Record set Block Start

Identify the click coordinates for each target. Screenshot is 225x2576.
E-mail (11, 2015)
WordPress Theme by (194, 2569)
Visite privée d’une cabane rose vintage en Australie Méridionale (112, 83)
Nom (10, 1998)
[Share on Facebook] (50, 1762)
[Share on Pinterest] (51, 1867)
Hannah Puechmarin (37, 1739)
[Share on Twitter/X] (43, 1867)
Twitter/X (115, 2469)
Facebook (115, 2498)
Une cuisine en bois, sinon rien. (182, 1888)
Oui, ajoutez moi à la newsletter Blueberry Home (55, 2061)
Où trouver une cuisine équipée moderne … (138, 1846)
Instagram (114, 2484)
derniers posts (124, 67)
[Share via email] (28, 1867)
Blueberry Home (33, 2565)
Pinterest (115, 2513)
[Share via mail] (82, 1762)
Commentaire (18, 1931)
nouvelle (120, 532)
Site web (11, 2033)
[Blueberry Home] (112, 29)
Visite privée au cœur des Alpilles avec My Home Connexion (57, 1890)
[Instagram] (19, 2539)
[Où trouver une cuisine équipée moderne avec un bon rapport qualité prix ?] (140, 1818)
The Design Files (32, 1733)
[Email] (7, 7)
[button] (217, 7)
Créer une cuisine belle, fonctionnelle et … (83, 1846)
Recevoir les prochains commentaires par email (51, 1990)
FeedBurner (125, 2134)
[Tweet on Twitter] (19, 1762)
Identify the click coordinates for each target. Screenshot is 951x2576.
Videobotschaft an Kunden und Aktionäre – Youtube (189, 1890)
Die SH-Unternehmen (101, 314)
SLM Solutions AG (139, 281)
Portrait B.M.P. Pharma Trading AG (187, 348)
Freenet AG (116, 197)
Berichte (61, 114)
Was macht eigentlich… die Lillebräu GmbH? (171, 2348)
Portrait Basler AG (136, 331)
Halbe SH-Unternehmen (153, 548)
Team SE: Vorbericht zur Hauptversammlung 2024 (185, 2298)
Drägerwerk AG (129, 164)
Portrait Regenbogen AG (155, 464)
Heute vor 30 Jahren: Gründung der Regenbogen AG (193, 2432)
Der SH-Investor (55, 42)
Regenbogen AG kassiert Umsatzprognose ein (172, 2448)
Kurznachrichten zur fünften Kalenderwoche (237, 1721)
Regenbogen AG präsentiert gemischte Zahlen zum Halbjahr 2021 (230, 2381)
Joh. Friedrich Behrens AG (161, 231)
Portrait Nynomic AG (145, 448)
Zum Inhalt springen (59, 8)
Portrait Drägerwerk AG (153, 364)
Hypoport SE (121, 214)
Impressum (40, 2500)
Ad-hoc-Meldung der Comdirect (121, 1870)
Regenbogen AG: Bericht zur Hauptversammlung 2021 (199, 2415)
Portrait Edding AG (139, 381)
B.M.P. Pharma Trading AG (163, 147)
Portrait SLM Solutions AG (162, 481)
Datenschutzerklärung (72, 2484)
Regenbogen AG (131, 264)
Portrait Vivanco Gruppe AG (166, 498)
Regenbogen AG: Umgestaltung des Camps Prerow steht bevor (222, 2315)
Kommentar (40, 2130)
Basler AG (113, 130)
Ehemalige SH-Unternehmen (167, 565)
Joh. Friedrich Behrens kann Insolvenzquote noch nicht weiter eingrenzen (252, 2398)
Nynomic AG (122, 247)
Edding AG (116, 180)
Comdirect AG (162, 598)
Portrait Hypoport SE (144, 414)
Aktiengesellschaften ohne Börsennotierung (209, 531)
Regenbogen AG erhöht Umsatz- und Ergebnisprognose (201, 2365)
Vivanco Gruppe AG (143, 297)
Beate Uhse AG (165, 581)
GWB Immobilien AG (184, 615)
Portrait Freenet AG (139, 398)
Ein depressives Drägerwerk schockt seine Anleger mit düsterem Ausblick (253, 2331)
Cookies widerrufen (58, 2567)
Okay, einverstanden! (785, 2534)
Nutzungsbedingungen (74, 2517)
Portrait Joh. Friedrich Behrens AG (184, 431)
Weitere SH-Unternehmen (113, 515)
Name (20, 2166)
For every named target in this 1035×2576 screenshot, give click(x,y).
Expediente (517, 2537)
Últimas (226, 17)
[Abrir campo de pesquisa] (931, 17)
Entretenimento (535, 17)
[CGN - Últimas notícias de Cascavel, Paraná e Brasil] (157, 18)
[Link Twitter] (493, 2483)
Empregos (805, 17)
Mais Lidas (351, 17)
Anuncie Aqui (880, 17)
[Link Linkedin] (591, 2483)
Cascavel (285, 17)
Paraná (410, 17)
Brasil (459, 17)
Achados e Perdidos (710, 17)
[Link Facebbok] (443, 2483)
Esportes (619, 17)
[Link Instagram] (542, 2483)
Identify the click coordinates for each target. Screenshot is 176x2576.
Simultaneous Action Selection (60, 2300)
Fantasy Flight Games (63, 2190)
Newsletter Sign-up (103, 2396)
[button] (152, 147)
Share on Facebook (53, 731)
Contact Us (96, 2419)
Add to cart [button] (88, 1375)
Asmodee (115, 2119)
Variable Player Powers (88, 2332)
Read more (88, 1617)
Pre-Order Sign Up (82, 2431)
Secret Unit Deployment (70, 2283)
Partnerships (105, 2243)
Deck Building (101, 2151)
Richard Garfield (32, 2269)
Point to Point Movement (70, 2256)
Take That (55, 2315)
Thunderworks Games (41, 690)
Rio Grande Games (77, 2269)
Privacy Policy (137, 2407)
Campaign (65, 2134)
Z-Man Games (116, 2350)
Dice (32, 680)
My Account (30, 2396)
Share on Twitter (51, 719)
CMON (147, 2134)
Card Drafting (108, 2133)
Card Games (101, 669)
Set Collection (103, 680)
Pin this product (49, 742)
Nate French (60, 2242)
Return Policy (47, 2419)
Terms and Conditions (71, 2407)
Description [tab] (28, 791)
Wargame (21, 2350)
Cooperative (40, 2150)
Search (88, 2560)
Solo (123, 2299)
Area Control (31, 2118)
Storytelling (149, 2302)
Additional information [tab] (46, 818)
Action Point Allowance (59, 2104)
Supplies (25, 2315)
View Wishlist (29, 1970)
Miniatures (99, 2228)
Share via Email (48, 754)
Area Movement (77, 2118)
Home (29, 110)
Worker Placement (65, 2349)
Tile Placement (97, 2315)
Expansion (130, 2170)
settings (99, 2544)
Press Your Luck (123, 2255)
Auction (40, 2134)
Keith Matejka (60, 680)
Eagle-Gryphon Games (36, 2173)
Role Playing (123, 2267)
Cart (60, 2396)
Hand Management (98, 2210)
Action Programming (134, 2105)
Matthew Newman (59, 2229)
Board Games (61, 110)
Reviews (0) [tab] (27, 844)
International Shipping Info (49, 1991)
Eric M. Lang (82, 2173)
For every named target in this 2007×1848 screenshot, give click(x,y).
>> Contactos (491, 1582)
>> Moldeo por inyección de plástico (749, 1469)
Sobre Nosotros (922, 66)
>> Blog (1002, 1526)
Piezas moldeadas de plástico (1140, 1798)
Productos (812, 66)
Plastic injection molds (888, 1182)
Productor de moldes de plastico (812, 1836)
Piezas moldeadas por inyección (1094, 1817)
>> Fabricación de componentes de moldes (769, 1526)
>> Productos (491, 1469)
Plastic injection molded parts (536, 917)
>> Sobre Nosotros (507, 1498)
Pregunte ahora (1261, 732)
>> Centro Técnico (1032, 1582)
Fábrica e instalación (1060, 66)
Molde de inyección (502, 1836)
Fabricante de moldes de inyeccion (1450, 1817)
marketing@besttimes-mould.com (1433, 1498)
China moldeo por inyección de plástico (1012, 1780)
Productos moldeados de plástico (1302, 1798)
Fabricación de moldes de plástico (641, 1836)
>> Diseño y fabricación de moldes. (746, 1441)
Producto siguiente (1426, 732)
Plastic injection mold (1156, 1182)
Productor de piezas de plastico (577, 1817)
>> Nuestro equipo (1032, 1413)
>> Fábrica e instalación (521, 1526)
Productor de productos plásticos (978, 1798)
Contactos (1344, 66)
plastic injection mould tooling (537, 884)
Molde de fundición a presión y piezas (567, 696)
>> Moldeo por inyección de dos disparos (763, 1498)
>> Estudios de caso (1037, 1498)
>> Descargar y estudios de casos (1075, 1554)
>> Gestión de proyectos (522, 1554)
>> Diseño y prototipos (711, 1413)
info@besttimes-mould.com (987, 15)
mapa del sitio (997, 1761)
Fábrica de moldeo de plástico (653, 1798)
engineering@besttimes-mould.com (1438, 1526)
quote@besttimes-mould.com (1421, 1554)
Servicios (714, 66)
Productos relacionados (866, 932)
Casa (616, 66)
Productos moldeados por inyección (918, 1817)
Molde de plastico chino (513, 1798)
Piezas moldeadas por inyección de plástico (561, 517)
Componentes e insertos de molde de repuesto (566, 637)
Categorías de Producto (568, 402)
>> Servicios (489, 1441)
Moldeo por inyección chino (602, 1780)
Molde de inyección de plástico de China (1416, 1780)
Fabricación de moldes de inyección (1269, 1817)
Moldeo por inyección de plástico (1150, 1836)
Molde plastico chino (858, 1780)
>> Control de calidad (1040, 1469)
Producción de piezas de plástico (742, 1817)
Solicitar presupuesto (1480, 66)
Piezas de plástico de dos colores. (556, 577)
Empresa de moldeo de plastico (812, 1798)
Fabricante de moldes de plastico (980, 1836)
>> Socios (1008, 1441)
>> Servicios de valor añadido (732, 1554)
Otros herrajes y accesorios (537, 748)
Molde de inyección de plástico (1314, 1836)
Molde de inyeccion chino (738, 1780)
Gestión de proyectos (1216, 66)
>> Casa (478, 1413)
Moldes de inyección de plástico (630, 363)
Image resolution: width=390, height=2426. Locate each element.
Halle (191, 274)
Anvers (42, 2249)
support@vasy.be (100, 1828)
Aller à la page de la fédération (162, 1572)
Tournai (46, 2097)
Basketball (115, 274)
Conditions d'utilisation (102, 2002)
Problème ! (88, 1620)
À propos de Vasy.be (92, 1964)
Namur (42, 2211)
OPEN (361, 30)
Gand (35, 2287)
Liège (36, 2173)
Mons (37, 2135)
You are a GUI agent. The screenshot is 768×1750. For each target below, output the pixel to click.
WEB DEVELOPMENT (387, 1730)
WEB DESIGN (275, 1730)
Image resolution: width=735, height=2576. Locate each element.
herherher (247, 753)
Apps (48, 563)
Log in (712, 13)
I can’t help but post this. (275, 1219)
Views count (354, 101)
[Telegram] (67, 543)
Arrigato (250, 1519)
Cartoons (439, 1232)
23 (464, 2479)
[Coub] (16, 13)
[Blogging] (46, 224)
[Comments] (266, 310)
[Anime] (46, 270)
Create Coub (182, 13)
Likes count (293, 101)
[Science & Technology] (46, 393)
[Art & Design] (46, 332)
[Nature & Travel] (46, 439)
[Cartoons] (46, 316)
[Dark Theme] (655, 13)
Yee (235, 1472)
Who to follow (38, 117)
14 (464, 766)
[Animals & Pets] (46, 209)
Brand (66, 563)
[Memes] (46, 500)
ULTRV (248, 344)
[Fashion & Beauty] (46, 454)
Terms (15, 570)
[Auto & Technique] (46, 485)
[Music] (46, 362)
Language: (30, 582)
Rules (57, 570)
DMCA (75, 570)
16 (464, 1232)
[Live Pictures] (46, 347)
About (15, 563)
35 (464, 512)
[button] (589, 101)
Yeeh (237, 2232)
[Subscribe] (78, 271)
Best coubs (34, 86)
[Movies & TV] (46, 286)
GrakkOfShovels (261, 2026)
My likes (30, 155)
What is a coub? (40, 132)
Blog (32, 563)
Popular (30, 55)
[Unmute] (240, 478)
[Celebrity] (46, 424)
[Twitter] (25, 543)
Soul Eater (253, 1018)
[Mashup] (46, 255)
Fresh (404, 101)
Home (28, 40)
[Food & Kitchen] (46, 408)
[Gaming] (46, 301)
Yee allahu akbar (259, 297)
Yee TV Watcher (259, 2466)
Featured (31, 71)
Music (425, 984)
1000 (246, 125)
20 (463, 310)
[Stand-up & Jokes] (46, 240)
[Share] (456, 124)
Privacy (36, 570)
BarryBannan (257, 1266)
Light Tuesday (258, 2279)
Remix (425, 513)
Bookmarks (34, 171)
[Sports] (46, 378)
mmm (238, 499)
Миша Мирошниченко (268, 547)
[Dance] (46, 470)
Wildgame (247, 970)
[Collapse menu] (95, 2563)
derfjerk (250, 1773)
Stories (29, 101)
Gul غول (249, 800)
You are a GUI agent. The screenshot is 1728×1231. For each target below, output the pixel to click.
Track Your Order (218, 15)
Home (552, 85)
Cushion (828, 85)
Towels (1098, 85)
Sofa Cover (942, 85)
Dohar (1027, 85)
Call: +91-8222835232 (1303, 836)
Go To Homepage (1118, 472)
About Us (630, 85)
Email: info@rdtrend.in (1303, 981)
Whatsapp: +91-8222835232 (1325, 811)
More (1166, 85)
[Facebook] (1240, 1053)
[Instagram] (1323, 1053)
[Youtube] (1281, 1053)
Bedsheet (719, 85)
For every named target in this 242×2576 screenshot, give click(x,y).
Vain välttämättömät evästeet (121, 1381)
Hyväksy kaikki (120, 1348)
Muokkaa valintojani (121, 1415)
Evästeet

Record set Block End

How many lines in the entries include the string "width"? Answer with the number alone.

2